Amazon said Wednesday it was slashing another 16,000 jobs across the company in an ongoing bid to restructure the sprawling trillion-dollar firm.
“The reductions we are making today will impact approximately 16,000 roles across Amazon, and we’re again working hard to support everyone whose role is impacted,” Amazon’s senior vice president of people experience Beth Galetti said in a memo to employees.
“That starts with offering most US-based employees 90 days to look for a new role internally,” she said. Amazon will “continue hiring and investing in strategic areas and functions that are critical to our future.”

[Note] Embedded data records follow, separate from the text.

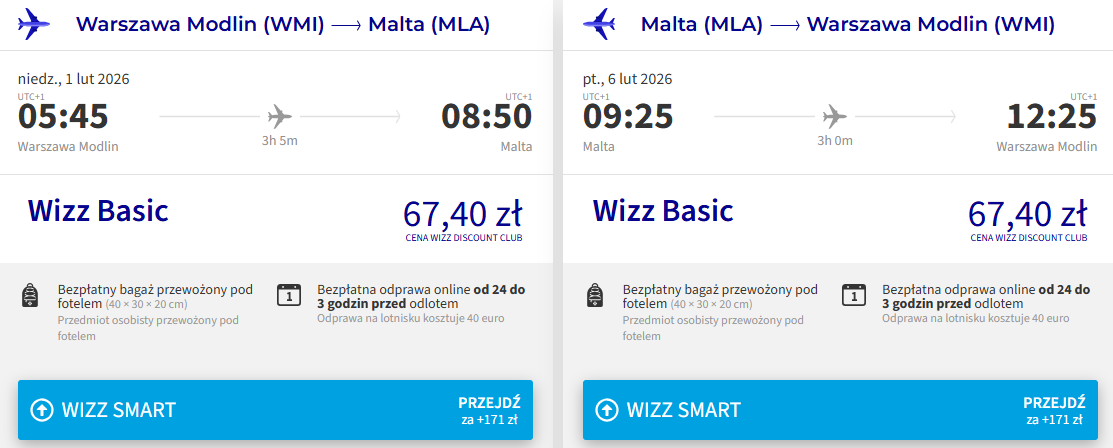The height and width of the screenshot is (448, 1113).
Task: Upgrade outbound flight via PRZEJDŹ za +171 zł
Action: [489, 410]
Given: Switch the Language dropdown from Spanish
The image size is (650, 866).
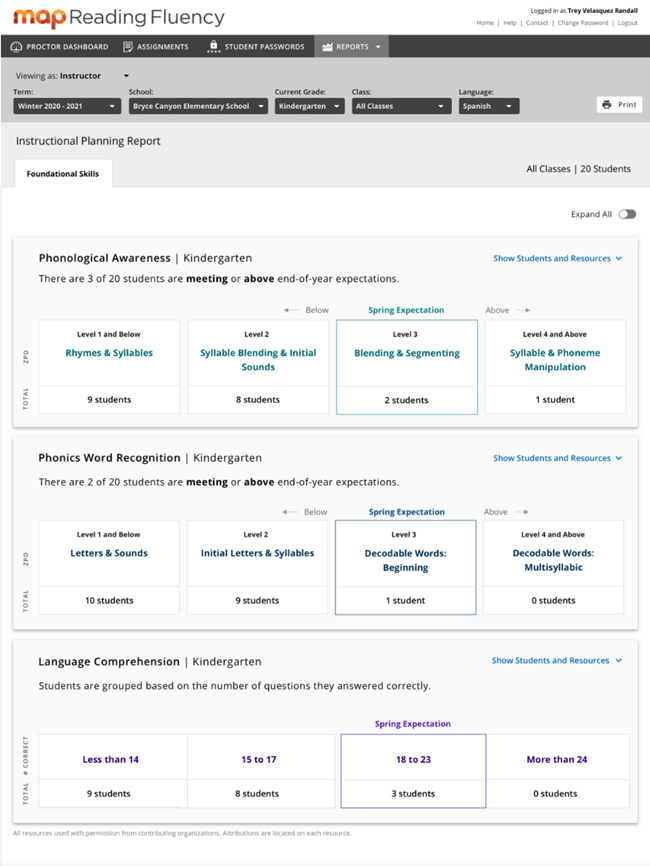Looking at the screenshot, I should point(489,106).
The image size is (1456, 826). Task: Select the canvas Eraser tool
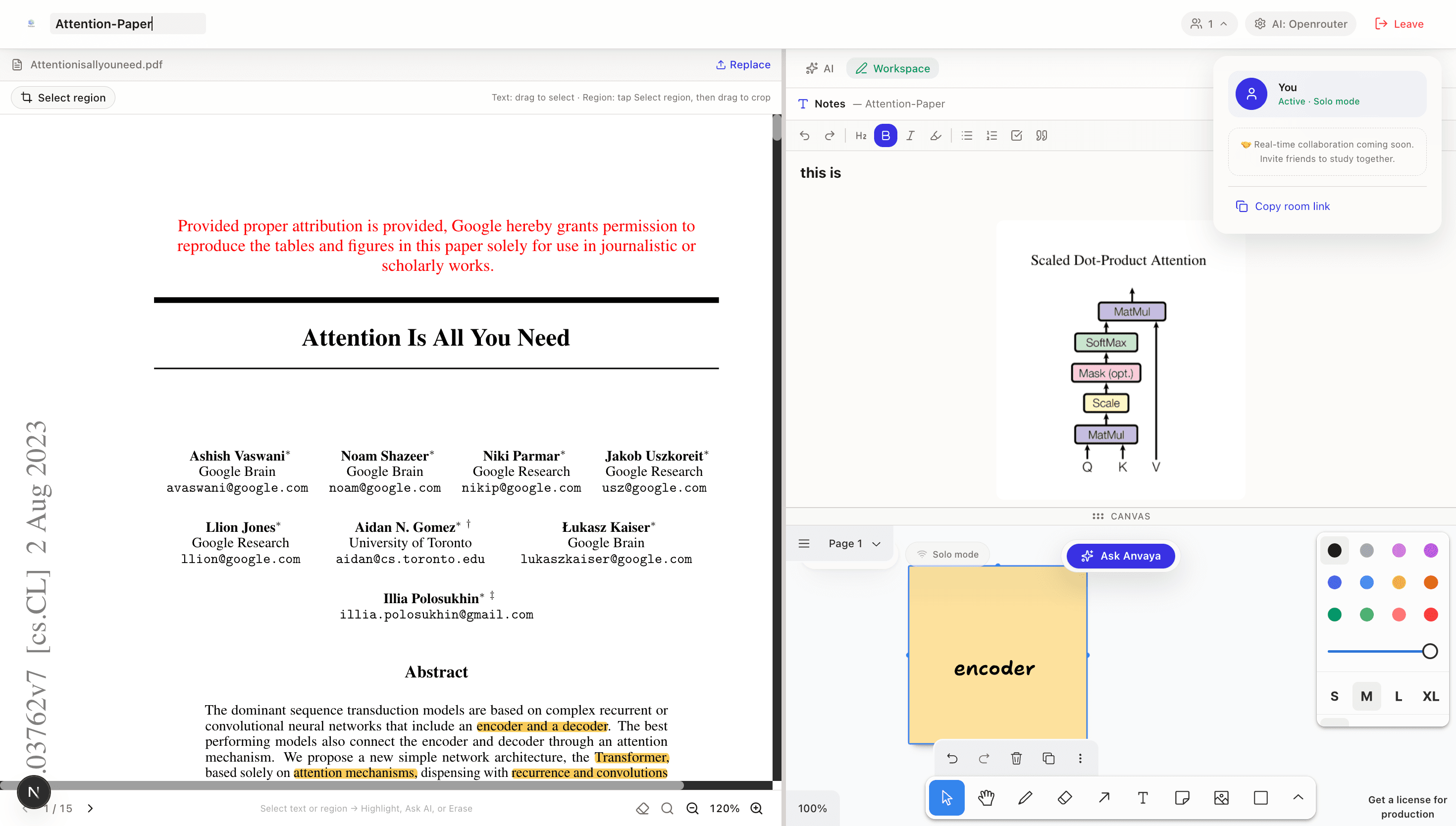(1065, 798)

Galetti said the cuts would “strengthen our organization by reducing layers, increasing ownership, and removing bureaucracy.”
In October, Amazon cut 14,000 jobs primarily at the corporate level. At the time, Galetti cited AI as being the “most transformative technology we’ve seen since the internet.”

Amazon has 1.55 million employees worldwide, the company said in a filing last year.
It said on Tuesday that it would close some of its Amazon Go and Amazon Fresh physical stores, planning to convert some into Whole Foods Market stores.
While AI was not explicitly cited in Wednesday’s note to Amazon workers, the cuts come as workers nationwide brace for the impact of artificial intelligence in a sluggish labor market.
Companies have started citing “efficiency” as they pursue the implementation of AI.
On Monday, Goldman Sachs CEO David Solomon said that his firm’s headcount would be “more constrained in 2026” as the company sees “opportunities for efficiency and we try to deploy those.”
On Tuesday, Pinterest said it would cut 15% of its workforce as it pivoted “resources to AI-focused roles and teams that drive AI adoption and execution.”
Last year, Microsoft said it was eliminating 9,000 jobs to improve efficiency. Target also cut 1,800 corporate jobs to reduce “complexity.” Instagram and Facebook owner Meta Platforms also reduced its workforce by around 600 jobs as it shifted toward artificial intelligence.
At the same time, hiring nationwide is slowing and inflation remains elevated.
After three months of contraction last year, the U.S. economy added only 56,000 jobs in November and just 50,000 in December. Meanwhile, inflation remains at 2.7%, well above the Fed’s target of 2%.